Leonardo Fernández: Dictadura derrotada

Leonardo Fernández: Dictadura derrotada

 

 

thumbnailleonardofernandezEste 5 de enero se da el primer paso para la recuperación de la democracia y el retorno a un verdadero sistema republicano en Venezuela, por primera vez en 17 años un Poder Público será autónomo y ejercerá las funciones que la Constitución le establece, pero ésta no es la instalación de un parlamento cualquiera, ni siquiera el triunfo electoral de una oposición a un gobierno democrático normal, ésta es la derrota por la vía democrática, constitucional y pacífica a una dictadura.





Por Leonardo Fernández

Esta proeza se logró gracias a la participación de millones de personas que salieron a votar, sin dejarse intimidar por las amenazas, chantajes y violencia durante la campaña.

El sistema que rige actualmente a Venezuela dista mucho de ser una democracia, este es un gobierno autocrático que solo permite las libertades en función de sus intereses, por ejemplo; se permite cierto grado de libertad de expresión siempre y cuando no sea muy incómodo para el gobierno, de lo contrario el medio es perseguido, censurado o comprado por la Boliburguesía.

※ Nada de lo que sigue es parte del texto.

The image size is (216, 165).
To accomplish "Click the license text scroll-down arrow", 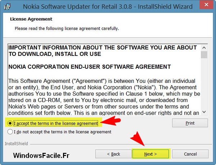I will click(204, 112).
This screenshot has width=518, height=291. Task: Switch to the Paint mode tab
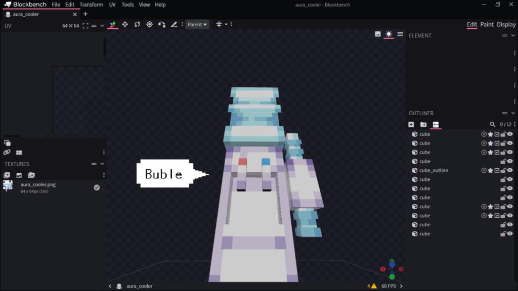pos(487,24)
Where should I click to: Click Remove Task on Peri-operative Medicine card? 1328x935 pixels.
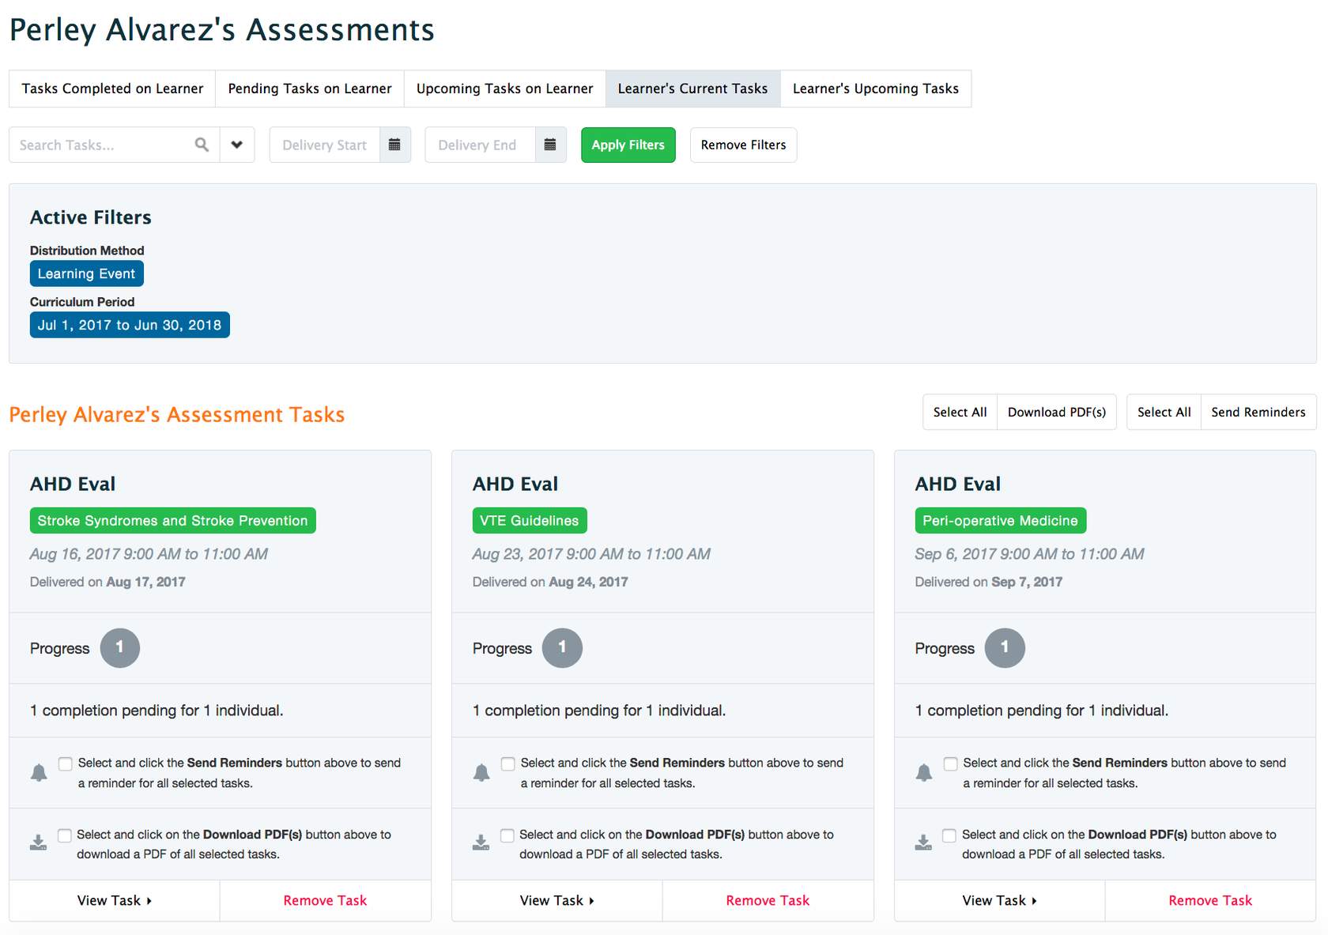[1209, 900]
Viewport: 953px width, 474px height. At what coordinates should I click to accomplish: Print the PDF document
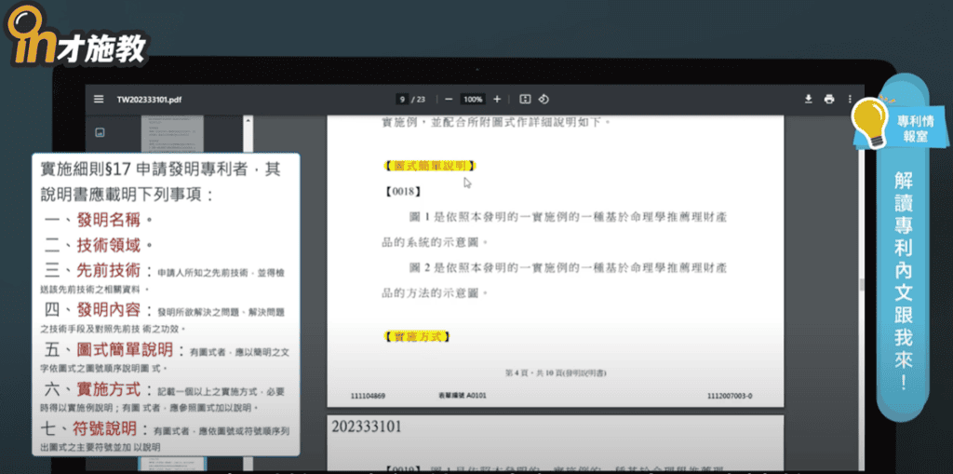point(828,99)
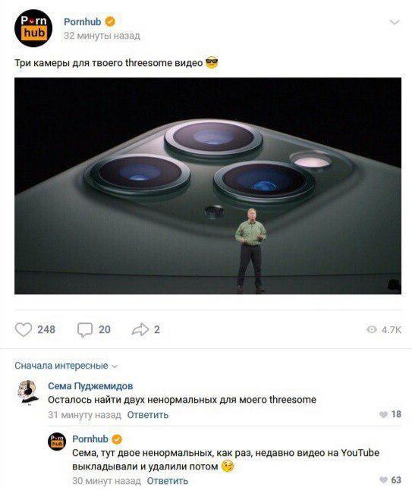The height and width of the screenshot is (490, 412).
Task: Open the triple-camera photo attachment
Action: coord(208,186)
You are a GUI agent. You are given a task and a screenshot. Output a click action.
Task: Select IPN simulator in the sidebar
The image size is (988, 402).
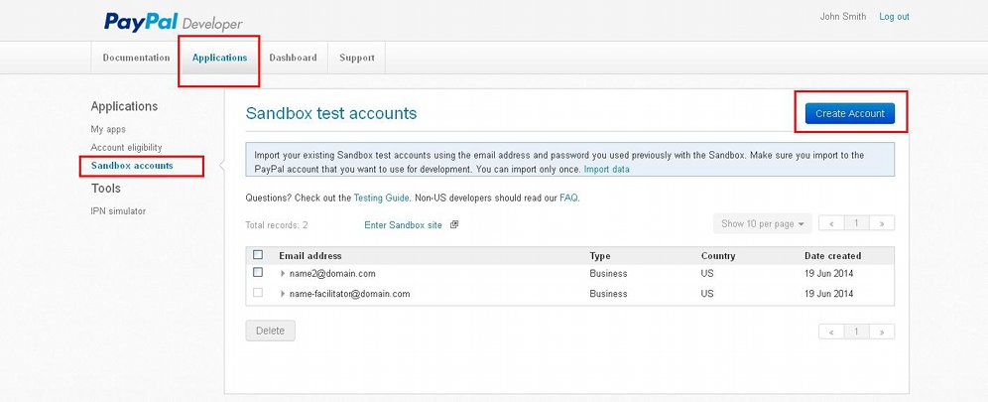tap(118, 211)
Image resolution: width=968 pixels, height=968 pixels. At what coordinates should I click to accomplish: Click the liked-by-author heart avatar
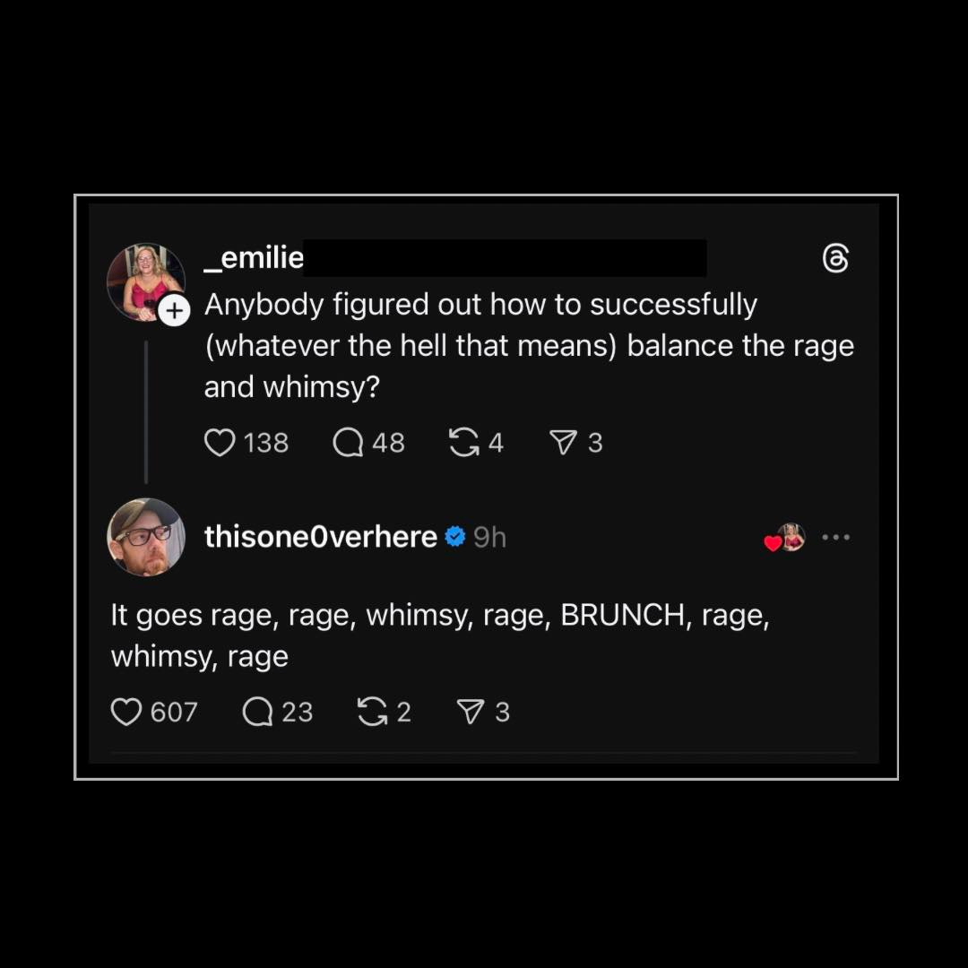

La legitimidad de origen, es la carta que han usado para esconder todos los abusos que por años han caracterizado al gobierno, dijeron reconocer los resultados electorales y que con ello mostraban su talante democrático, pero la impugnación de 4 diputados como maniobra para tratar de desconocer la voluntad del pueblo es una muestra del verdadero rostro del Madurismo.

Sin embargo, todos los intentos por parte de la tiranía para desconocer lo que con votos expresó la ciudadanía tendrá dos consecuencias. La primera será desnudar un régimen autoritario que solo se interesa por la opinión del soberano cuando le es favorable y la otra será la de despertar a ese bravo pueblo que durante siglos ha combatido los tiranos más temibles y nunca se ha aminorado ante los déspotas.

En tal sentido, el deseo ferviente de todos los venezolanos es que la Asamblea Nacional logre instalarse con normalidad y que las amenazas de grupos violentos queden solo como una anécdota. Por su parte, las Fuerzas Armadas deben garantizar que esto suceda, manteniendo su comportamiento institucional, que los caracterizó el 6-D. Es mucho el camino que hay que recorrer para lograr la prosperidad, seguridad y justicia que anhelan los ciudadanos, pero hoy se inicia un camino para dejar atrás el oscurantismo y abrir espacios para la modernidad y progreso.